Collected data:
*****
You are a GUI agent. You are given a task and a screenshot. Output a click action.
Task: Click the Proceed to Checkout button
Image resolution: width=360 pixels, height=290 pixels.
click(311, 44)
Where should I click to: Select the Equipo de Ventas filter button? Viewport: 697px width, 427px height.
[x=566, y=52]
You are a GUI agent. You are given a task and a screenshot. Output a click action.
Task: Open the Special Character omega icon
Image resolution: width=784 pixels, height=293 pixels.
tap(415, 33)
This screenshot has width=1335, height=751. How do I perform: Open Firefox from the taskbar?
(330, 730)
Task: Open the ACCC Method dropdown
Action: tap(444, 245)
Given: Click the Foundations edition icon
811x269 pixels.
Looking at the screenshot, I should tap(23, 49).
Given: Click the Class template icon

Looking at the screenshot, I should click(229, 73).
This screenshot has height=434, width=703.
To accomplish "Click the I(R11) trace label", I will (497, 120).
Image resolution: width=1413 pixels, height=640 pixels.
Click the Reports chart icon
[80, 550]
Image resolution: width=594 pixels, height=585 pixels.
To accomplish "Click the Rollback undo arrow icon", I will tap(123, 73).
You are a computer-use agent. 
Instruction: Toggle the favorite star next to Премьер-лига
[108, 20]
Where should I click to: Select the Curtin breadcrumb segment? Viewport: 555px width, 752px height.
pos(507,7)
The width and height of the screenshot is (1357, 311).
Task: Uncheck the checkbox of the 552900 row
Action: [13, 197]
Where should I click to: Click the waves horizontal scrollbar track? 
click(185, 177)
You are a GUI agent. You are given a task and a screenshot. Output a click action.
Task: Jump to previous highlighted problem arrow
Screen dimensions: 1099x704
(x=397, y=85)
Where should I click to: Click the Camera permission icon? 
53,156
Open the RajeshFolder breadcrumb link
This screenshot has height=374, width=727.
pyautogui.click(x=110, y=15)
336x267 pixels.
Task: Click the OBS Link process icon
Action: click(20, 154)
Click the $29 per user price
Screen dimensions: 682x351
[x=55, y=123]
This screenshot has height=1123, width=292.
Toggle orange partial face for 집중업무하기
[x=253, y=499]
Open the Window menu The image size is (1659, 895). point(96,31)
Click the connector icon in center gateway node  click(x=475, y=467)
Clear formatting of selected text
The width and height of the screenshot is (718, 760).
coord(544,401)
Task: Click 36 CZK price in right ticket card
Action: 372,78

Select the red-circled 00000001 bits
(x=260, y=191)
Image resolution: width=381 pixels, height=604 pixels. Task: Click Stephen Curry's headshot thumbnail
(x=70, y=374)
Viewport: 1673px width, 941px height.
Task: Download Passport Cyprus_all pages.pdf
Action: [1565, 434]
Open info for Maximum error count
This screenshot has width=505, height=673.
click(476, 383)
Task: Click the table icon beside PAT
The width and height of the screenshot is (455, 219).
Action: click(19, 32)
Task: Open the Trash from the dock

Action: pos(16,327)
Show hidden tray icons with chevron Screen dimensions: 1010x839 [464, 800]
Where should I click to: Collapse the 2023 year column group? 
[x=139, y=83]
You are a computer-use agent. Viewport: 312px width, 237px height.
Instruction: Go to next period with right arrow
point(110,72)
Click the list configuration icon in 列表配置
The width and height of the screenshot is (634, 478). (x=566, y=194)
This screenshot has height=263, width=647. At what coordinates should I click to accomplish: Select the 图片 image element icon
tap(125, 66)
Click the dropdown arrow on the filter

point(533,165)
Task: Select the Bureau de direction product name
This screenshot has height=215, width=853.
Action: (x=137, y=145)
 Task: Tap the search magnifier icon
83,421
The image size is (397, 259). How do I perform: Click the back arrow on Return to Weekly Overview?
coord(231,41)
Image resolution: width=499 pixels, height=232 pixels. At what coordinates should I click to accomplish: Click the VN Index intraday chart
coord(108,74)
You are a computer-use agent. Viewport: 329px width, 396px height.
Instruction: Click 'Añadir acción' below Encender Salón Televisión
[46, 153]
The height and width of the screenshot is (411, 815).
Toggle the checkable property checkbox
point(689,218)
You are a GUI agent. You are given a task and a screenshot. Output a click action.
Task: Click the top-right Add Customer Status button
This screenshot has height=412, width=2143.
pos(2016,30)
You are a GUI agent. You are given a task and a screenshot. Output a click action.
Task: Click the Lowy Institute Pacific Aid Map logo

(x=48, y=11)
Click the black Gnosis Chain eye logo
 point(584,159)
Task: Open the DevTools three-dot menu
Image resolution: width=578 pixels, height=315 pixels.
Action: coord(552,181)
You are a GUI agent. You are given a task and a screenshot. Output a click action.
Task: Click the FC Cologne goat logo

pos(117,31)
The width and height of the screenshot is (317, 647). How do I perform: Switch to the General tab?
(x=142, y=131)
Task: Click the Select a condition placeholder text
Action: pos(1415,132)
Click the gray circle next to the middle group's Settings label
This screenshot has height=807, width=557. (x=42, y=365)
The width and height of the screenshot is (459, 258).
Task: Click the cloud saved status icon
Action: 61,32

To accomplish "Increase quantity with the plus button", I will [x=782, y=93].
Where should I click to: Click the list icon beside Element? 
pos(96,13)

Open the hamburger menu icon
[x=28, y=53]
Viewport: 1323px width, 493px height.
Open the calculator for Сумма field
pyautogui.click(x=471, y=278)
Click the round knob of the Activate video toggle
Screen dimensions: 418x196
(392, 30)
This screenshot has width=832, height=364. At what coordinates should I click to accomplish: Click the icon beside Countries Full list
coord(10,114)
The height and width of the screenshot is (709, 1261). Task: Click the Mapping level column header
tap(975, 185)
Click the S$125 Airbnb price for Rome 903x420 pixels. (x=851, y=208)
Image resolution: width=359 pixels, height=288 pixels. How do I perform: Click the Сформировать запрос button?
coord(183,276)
*****
**Activity**
Please set down each entry again, word for word.

**Solution to the exercise**
You are a GUI agent. You are given a task and a screenshot. Output a click action.
Task: Click the Proceed to Checkout button
Image resolution: width=360 pixels, height=290 pixels.
click(311, 44)
Where should I click to: Select the Equipo de Ventas filter button? Viewport: 697px width, 427px height.
[x=566, y=52]
You are a GUI agent. You are given a task and a screenshot. Output a click action.
Task: Open the Special Character omega icon
Image resolution: width=784 pixels, height=293 pixels.
tap(415, 33)
This screenshot has width=1335, height=751. How do I perform: Open Firefox from the taskbar?
(330, 730)
Task: Open the ACCC Method dropdown
Action: tap(444, 245)
Given: Click the Foundations edition icon
811x269 pixels.
Looking at the screenshot, I should tap(23, 49).
Given: Click the Class template icon

Looking at the screenshot, I should click(229, 73).
This screenshot has height=434, width=703.
To accomplish "Click the I(R11) trace label", I will (497, 120).
Image resolution: width=1413 pixels, height=640 pixels.
Click the Reports chart icon
[80, 550]
Image resolution: width=594 pixels, height=585 pixels.
To accomplish "Click the Rollback undo arrow icon", I will tap(123, 73).
You are a computer-use agent. 
Instruction: Toggle the favorite star next to Премьер-лига
[108, 20]
Where should I click to: Select the Curtin breadcrumb segment? Viewport: 555px width, 752px height.
pos(507,7)
The width and height of the screenshot is (1357, 311).
Task: Uncheck the checkbox of the 552900 row
Action: [13, 197]
Where should I click to: Click the waves horizontal scrollbar track? 
click(185, 177)
You are a GUI agent. You are given a task and a screenshot. Output a click action.
Task: Jump to previous highlighted problem arrow
Screen dimensions: 1099x704
(x=397, y=85)
Where should I click to: Click the Camera permission icon? 
53,156
Open the RajeshFolder breadcrumb link
This screenshot has height=374, width=727.
pyautogui.click(x=110, y=15)
336x267 pixels.
Task: Click the OBS Link process icon
Action: click(20, 154)
Click the $29 per user price
Screen dimensions: 682x351
[x=55, y=123]
This screenshot has height=1123, width=292.
Toggle orange partial face for 집중업무하기
[x=253, y=499]
Open the Window menu The image size is (1659, 895). point(96,31)
Click the connector icon in center gateway node  click(x=475, y=467)
Clear formatting of selected text
The width and height of the screenshot is (718, 760).
coord(544,401)
Task: Click 36 CZK price in right ticket card
Action: 372,78

Select the red-circled 00000001 bits
(x=260, y=191)
Image resolution: width=381 pixels, height=604 pixels. Task: Click Stephen Curry's headshot thumbnail
(x=70, y=374)
Viewport: 1673px width, 941px height.
Task: Download Passport Cyprus_all pages.pdf
Action: [1565, 434]
Open info for Maximum error count
This screenshot has width=505, height=673.
click(476, 383)
Task: Click the table icon beside PAT
The width and height of the screenshot is (455, 219).
Action: click(19, 32)
Task: Open the Trash from the dock

Action: pos(16,327)
Show hidden tray icons with chevron Screen dimensions: 1010x839 [464, 800]
Where should I click to: Collapse the 2023 year column group? 
[x=139, y=83]
You are a computer-use agent. Viewport: 312px width, 237px height.
Instruction: Go to next period with right arrow
point(110,72)
Click the list configuration icon in 列表配置
The width and height of the screenshot is (634, 478). (x=566, y=194)
This screenshot has height=263, width=647. At what coordinates should I click to accomplish: Select the 图片 image element icon
tap(125, 66)
Click the dropdown arrow on the filter

point(533,165)
Task: Select the Bureau de direction product name
This screenshot has height=215, width=853.
Action: (x=137, y=145)
 Task: Tap the search magnifier icon
83,421
The image size is (397, 259). How do I perform: Click the back arrow on Return to Weekly Overview?
coord(231,41)
Image resolution: width=499 pixels, height=232 pixels. At what coordinates should I click to accomplish: Click the VN Index intraday chart
coord(108,74)
You are a computer-use agent. Viewport: 329px width, 396px height.
Instruction: Click 'Añadir acción' below Encender Salón Televisión
[46, 153]
The height and width of the screenshot is (411, 815).
Toggle the checkable property checkbox
point(689,218)
You are a GUI agent. You are given a task and a screenshot. Output a click action.
Task: Click the top-right Add Customer Status button
This screenshot has height=412, width=2143.
pos(2016,30)
You are a GUI agent. You are given a task and a screenshot. Output a click action.
Task: Click the Lowy Institute Pacific Aid Map logo

(x=48, y=11)
Click the black Gnosis Chain eye logo
 point(584,159)
Task: Open the DevTools three-dot menu
Image resolution: width=578 pixels, height=315 pixels.
Action: coord(552,181)
You are a GUI agent. You are given a task and a screenshot. Output a click action.
Task: Click the FC Cologne goat logo

pos(117,31)
The width and height of the screenshot is (317, 647). How do I perform: Switch to the General tab?
(x=142, y=131)
Task: Click the Select a condition placeholder text
Action: pos(1415,132)
Click the gray circle next to the middle group's Settings label
This screenshot has height=807, width=557. (x=42, y=365)
The width and height of the screenshot is (459, 258).
Task: Click the cloud saved status icon
Action: 61,32

To accomplish "Increase quantity with the plus button", I will [x=782, y=93].
Where should I click to: Click the list icon beside Element? 
pos(96,13)

Open the hamburger menu icon
[x=28, y=53]
Viewport: 1323px width, 493px height.
Open the calculator for Сумма field
pyautogui.click(x=471, y=278)
Click the round knob of the Activate video toggle
Screen dimensions: 418x196
(392, 30)
This screenshot has width=832, height=364. At what coordinates should I click to accomplish: Click the icon beside Countries Full list
coord(10,114)
The height and width of the screenshot is (709, 1261). Task: Click the Mapping level column header
tap(975, 185)
Click the S$125 Airbnb price for Rome 903x420 pixels. (x=851, y=208)
Image resolution: width=359 pixels, height=288 pixels. How do I perform: Click the Сформировать запрос button?
coord(183,276)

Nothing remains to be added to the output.